KeyDNN is a lightweight deep learning framework built from scratch in Python, with a strong emphasis on clean architecture, explicit interfaces, and a practical CPU / CUDA execution stack.

It is designed to be both:

  • a learning-friendly implementation of modern deep learning abstractions, and
  • a performance-oriented sandbox for experimenting with real backends (native CPU kernels, CUDA kernels, and vendor libraries).

Why KeyDNN?

KeyDNN prioritizes clarity and correctness over convenience shortcuts.

Key design goals include:

  • Explicit architecture boundaries
    Public APIs are clearly separated from internal infrastructure.

  • From-first-principles implementation
    Core components such as tensors, autograd, layers, and optimizers are implemented directly, without wrapping existing frameworks.

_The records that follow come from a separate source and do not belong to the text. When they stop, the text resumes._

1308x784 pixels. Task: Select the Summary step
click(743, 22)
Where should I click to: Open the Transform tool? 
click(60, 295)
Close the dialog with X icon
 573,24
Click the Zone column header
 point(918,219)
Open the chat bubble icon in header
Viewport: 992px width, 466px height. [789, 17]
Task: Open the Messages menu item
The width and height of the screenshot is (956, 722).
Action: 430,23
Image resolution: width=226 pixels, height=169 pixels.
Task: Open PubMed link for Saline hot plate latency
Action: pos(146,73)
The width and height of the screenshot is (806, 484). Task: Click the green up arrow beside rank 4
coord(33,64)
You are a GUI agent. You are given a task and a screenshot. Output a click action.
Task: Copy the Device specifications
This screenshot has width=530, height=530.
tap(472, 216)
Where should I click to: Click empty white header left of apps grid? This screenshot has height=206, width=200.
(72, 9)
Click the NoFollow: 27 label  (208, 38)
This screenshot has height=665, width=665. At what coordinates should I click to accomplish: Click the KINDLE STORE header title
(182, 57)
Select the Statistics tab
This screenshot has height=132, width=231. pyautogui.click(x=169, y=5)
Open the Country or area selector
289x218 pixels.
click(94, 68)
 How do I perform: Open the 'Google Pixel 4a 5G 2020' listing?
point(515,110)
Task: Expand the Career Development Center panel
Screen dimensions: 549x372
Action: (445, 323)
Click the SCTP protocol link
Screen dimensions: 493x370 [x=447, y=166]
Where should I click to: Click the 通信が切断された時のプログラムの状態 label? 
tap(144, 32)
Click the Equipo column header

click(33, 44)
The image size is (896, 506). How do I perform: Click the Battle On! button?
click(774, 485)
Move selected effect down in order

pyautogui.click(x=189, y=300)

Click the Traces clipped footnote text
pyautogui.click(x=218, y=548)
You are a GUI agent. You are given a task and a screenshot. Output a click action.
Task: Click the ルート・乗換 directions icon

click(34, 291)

  • Practical performance paths
    CPU reference implementations are paired with optional native CPU acceleration and a CUDA backend with cuBLAS / cuDNN integration where available.

  • Tested behavior
    CPU ↔ CUDA parity tests and unit tests validate correctness across backends.


Quick taste

Minimal tensor + autograd

from keydnn import Tensor, Device

x = Tensor(shape=(2, 3), device=Device("cpu"), requires_grad=True)
y = (x * 2.0).sum()
y.backward()

print(x.grad.to_numpy())

CUDA example (device-resident computation)

from keydnn import Tensor, Device

x = Tensor.rand((1024, 1024), device=Device("cuda:0"), requires_grad=True)
y = (x @ x.T).mean()
y.backward()

print(y.item())

CUDA execution is enabled automatically when available and explicitly requested via the device abstraction.


What’s included

KeyDNN currently provides:

  • Tensor abstraction with reverse-mode automatic differentiation
  • CPU backend (NumPy) with optional native C++ acceleration
  • CUDA backend with device-resident tensors
  • Core layers:

  • Linear / Dense

  • Conv2D / Conv2DTranspose
  • Pooling (Max / Avg / GlobalAvg)
  • Normalization (BatchNorm1d/2d, LayerNorm)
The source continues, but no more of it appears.